Elevator Phone Phreaking

In this Readers Platform, your author discusses the predecessor to computer hacking and how to safeguard your system.

by Jerry J. Davis

Everyone is aware there are computer hackers. But, before computer hacking, there were “phone phreaks.” These were usually mischievous, intelligent individuals who were simply curious about the inner workings of the phone system, specifically, back when AT&T held it as a secretive monopoly. There were enough of these “phreakers” to form an underground society — much like computer hackers today — but it was small and close knit. They even had an underground publication called, simply, 2600, named after the 2600 Hz audio tone used in “phreaking” to gain control of telephone networks.

Phone phreaking generally faded with the advent of personal computers, transitioning to the computer hacking we’re familiar with today. However, it has not gone away entirely. It experienced a resurgence after security researcher Will Caruana gave a talk at a 2019 hacking convention called “DEF CON 27” about how easy it is to hack (or “phreak”) emergency telephones — especially those found in elevators.

He demonstrated that, with the simplest of hacking techniques, you can gain access to most elevator phones, reprogram the outgoing number, listen in on conversations and — depending on the phone make and model — change numerous other settings. Dangers include programming banks of elevator phones to automatically dial 900 numbers to incur enormous charges and hackers listening in to Fortune 500 company conversations for purposes of industrial espionage. Even worse, the phones can be rendered useless for actual emergencies.

The phones most at risk are ones connected to standard phone lines, known as plain old telephone service (POTS) lines. The reason these are specifically vulnerable is because they have no built-in security. If you can gain the elevator phone’s number, you can dial right into it.

How does a phone phreaker get one of these numbers?

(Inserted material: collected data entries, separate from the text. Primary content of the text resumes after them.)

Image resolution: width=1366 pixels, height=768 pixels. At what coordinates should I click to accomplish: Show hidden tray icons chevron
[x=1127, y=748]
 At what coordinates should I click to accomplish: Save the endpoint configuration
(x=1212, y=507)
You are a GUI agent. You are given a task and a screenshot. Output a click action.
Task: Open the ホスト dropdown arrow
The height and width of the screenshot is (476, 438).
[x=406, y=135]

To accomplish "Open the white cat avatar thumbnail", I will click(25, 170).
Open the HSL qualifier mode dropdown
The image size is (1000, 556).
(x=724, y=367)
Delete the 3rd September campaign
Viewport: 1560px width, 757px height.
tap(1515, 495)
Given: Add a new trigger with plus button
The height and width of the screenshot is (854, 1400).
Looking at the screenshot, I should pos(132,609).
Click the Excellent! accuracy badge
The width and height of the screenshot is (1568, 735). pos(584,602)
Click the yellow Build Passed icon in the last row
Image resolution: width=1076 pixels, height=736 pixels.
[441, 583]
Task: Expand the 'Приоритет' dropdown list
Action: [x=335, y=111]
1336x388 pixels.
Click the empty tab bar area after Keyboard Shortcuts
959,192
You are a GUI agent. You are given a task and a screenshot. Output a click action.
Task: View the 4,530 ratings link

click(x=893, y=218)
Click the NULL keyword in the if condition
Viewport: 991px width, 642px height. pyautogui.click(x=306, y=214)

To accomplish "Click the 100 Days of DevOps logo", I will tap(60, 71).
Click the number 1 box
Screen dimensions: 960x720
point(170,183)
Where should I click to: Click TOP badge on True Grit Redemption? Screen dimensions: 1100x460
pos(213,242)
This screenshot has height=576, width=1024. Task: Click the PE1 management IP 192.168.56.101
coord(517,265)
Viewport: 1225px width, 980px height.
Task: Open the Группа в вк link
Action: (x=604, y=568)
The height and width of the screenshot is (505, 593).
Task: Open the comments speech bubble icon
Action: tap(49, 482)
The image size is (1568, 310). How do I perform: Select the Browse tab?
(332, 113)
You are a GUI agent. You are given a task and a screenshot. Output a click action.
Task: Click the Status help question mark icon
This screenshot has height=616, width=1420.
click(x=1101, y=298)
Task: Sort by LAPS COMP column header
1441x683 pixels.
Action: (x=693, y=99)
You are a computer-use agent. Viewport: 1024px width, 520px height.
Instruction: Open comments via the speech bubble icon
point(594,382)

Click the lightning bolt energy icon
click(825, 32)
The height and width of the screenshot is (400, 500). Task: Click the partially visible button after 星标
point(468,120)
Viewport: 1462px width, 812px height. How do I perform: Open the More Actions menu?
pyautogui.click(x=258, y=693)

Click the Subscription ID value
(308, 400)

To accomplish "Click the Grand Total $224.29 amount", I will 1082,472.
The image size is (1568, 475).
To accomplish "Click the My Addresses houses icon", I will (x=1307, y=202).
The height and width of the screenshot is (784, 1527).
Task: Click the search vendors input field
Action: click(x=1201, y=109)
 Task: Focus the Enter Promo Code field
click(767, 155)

Unfortunately, it can be as easy as searching Google. Many numbers are published or can be found on lists compiled by hackers and freely shared. Other ways of collecting numbers is through social engineering, which is how the majority of computer hacking is done today: hackers trick people into giving up information.

Once you have the number to call, you still need a passcode to get into the phone. Unfortunately, that is not a problem, as many phones in service have never had a custom passcode set; they still use the default passcode that came from the manufacturer. And these are easily available from. . . guess where? Phone installation manuals. Freely available as PDF downloads from manufacturer’s websites, they’re just a quick Google search away.

Dangers include programming banks of elevator phones to automatically dial 900 numbers to incur enormous charges or hackers listening in to Fortune 500 company conversations for purposes of industrial espionage.

Once dialed into the phone, the installation manual is all a phone phreaker needs to get in, change the password, change the phone settings, change the dial-out number or anything else they’re presented from the phone’s feature set. Also, they can dial in and just listen.

How many private conversations go on in an elevator? Lots, because people commonly assume they’ve entered a sealed room where no one else can hear.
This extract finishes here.